-- Start of Data excerpts --
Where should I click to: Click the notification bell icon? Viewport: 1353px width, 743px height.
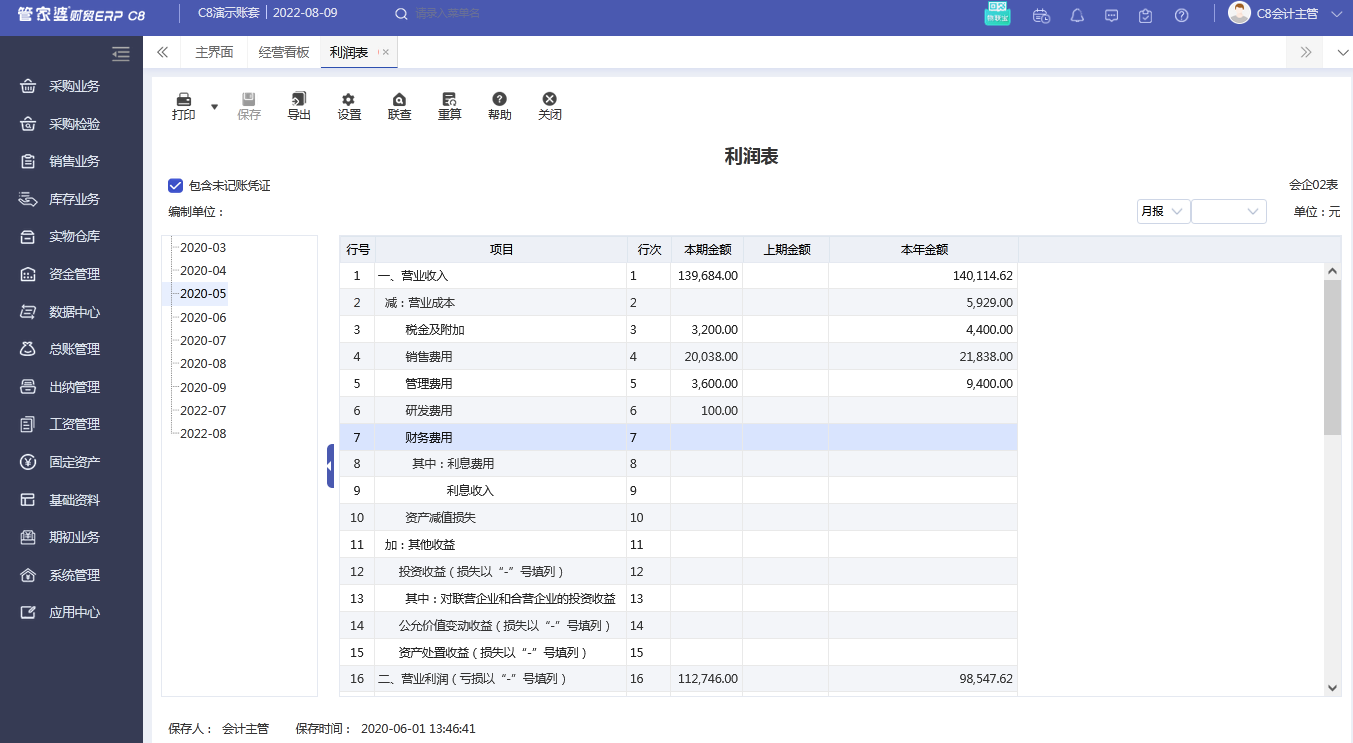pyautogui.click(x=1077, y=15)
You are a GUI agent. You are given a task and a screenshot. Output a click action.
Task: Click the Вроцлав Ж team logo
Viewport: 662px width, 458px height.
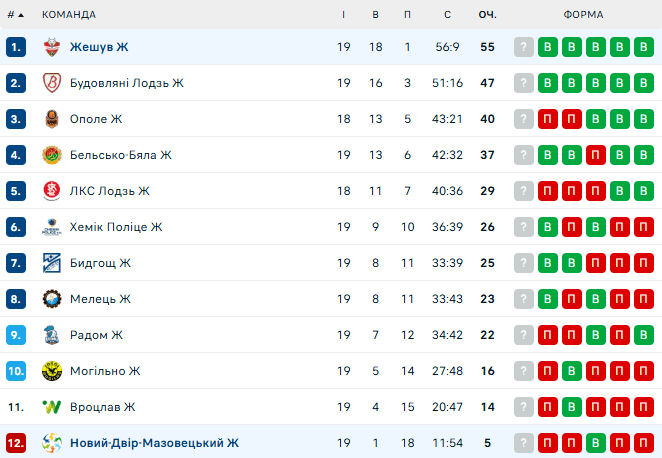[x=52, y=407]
-- End of Data excerpts --
-- Start of Data excerpts --
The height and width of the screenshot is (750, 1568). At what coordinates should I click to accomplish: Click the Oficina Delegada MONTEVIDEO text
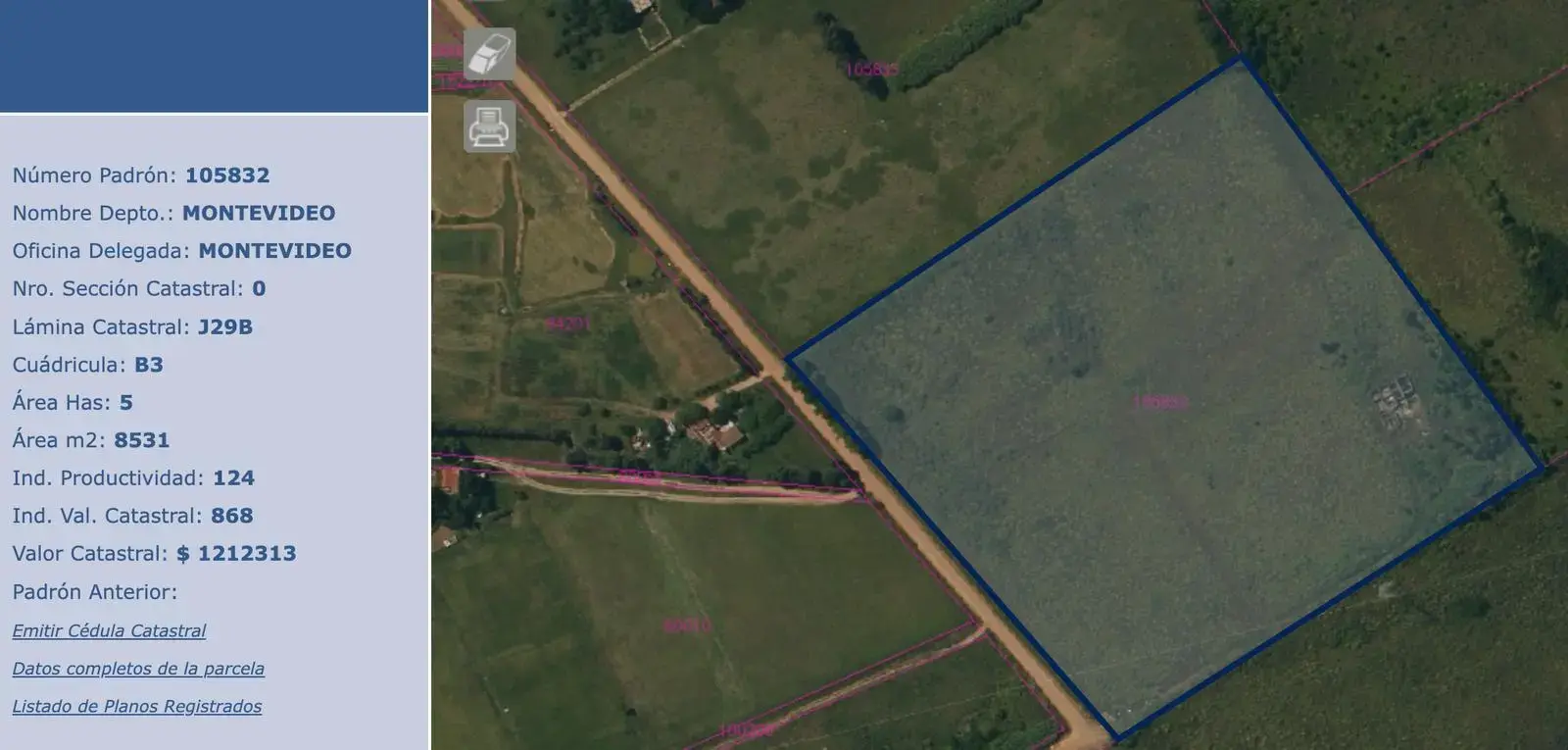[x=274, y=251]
-- End of Data excerpts --
Duplicate everything in the data from the line containing "Where should I" down to the line containing "pyautogui.click(x=1077, y=15)", with both of those lines included. Leave the pictures out of your answer.

Where should I click to: Click the notification bell icon? Viewport: 1353px width, 743px height.
pyautogui.click(x=1077, y=15)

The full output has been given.